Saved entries
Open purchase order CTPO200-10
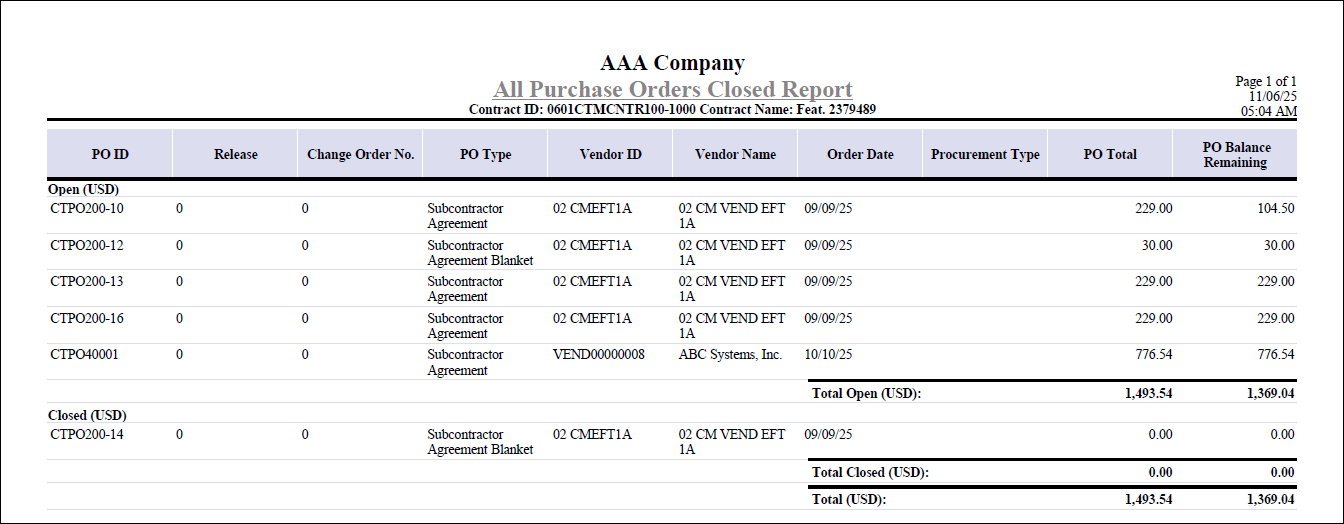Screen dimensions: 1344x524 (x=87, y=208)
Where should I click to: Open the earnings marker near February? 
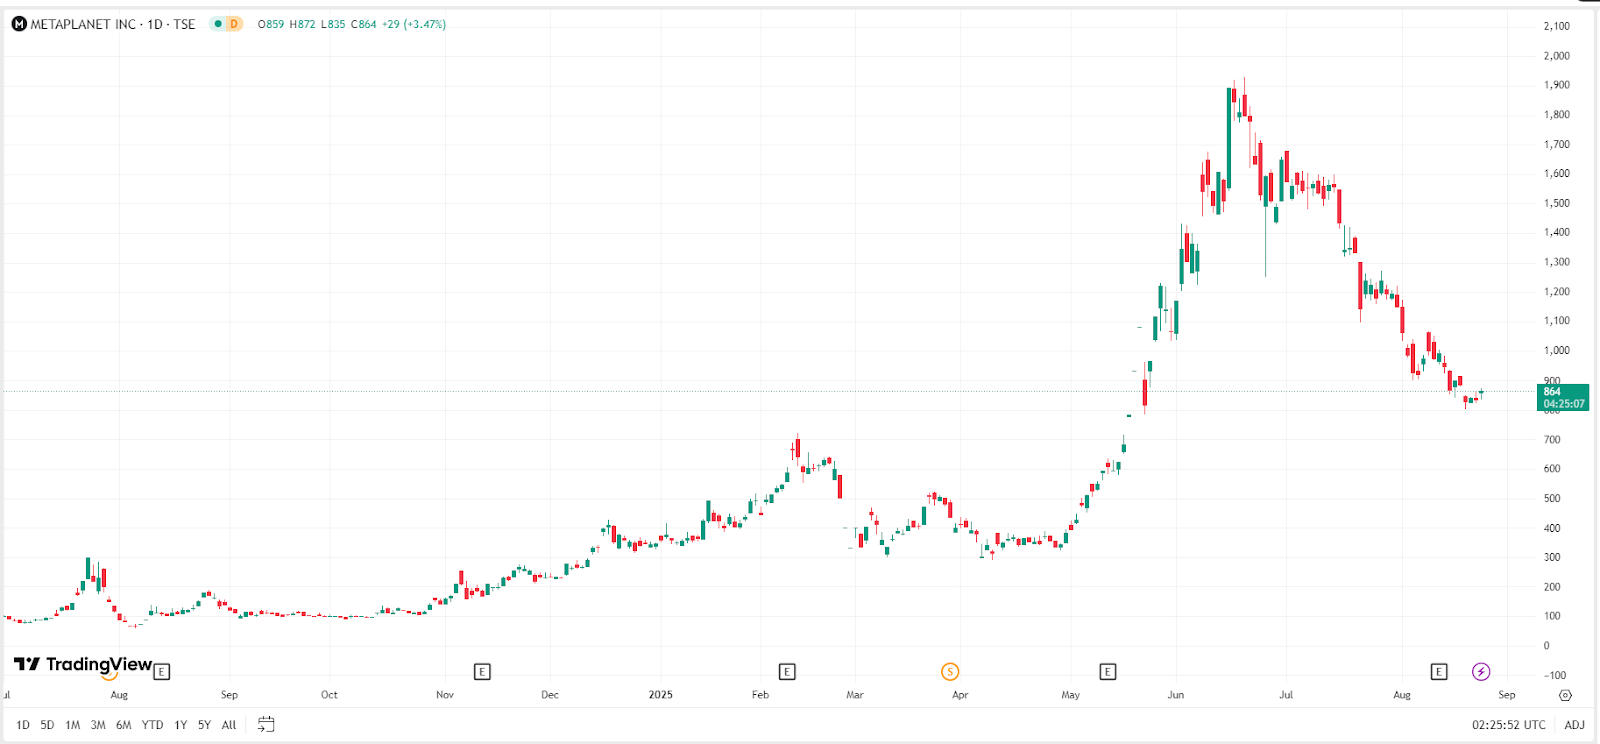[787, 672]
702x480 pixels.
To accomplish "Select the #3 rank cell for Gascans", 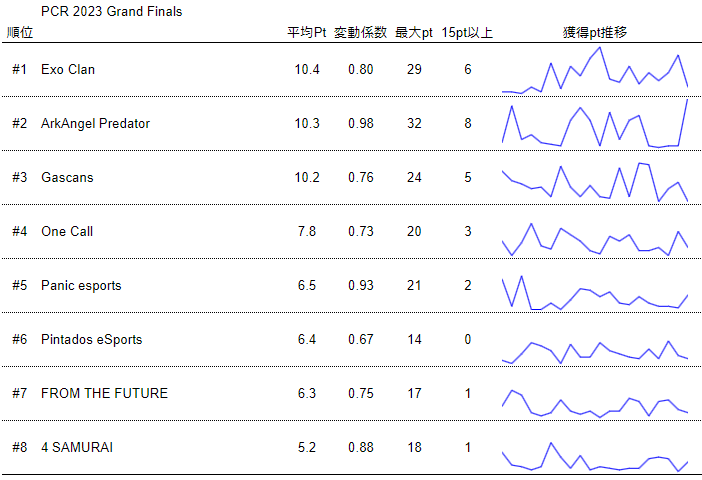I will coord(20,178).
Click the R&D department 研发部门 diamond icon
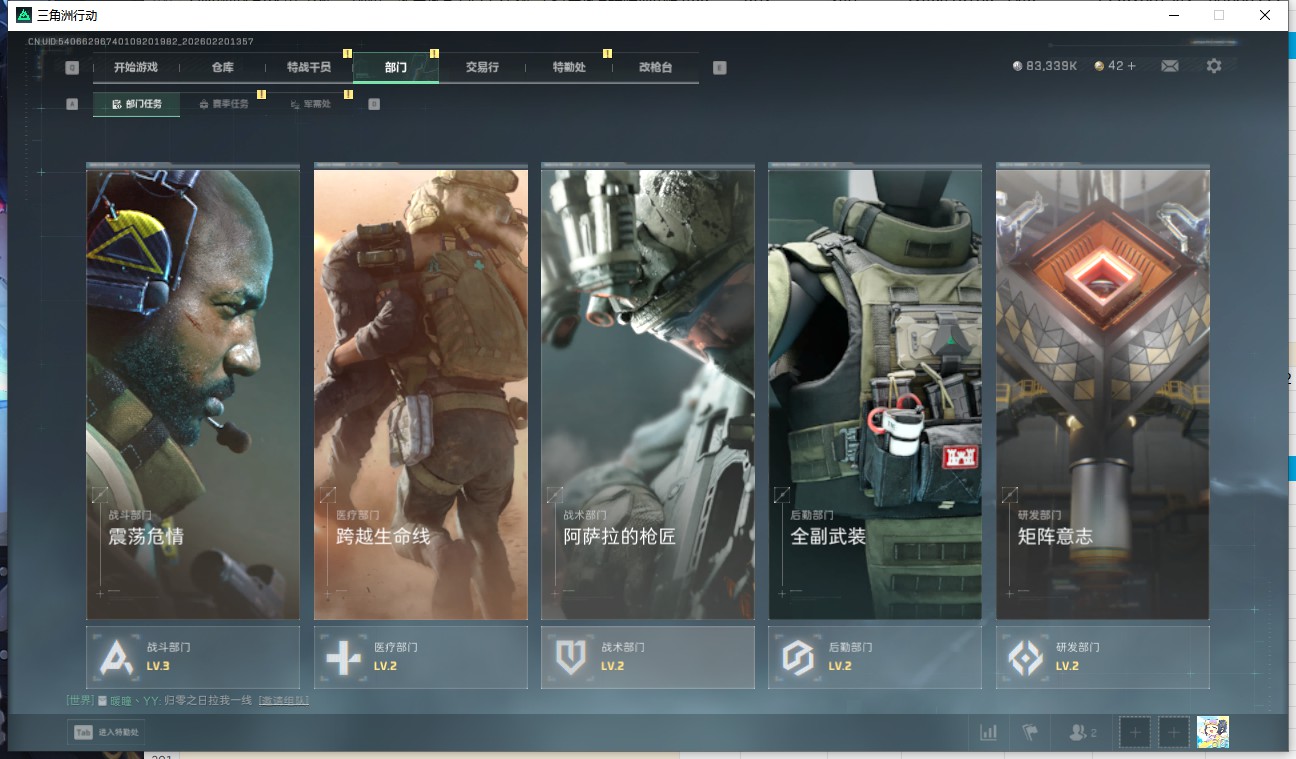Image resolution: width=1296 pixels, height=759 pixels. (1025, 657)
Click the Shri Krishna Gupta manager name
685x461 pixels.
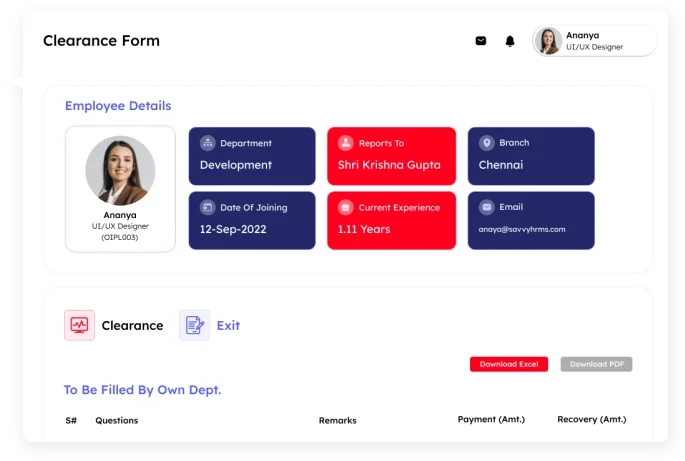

*What you should do*. Count how many lines of the records above contain the string "Open", matching case exactly. Reply with the number only.

*Completed exercise*. 2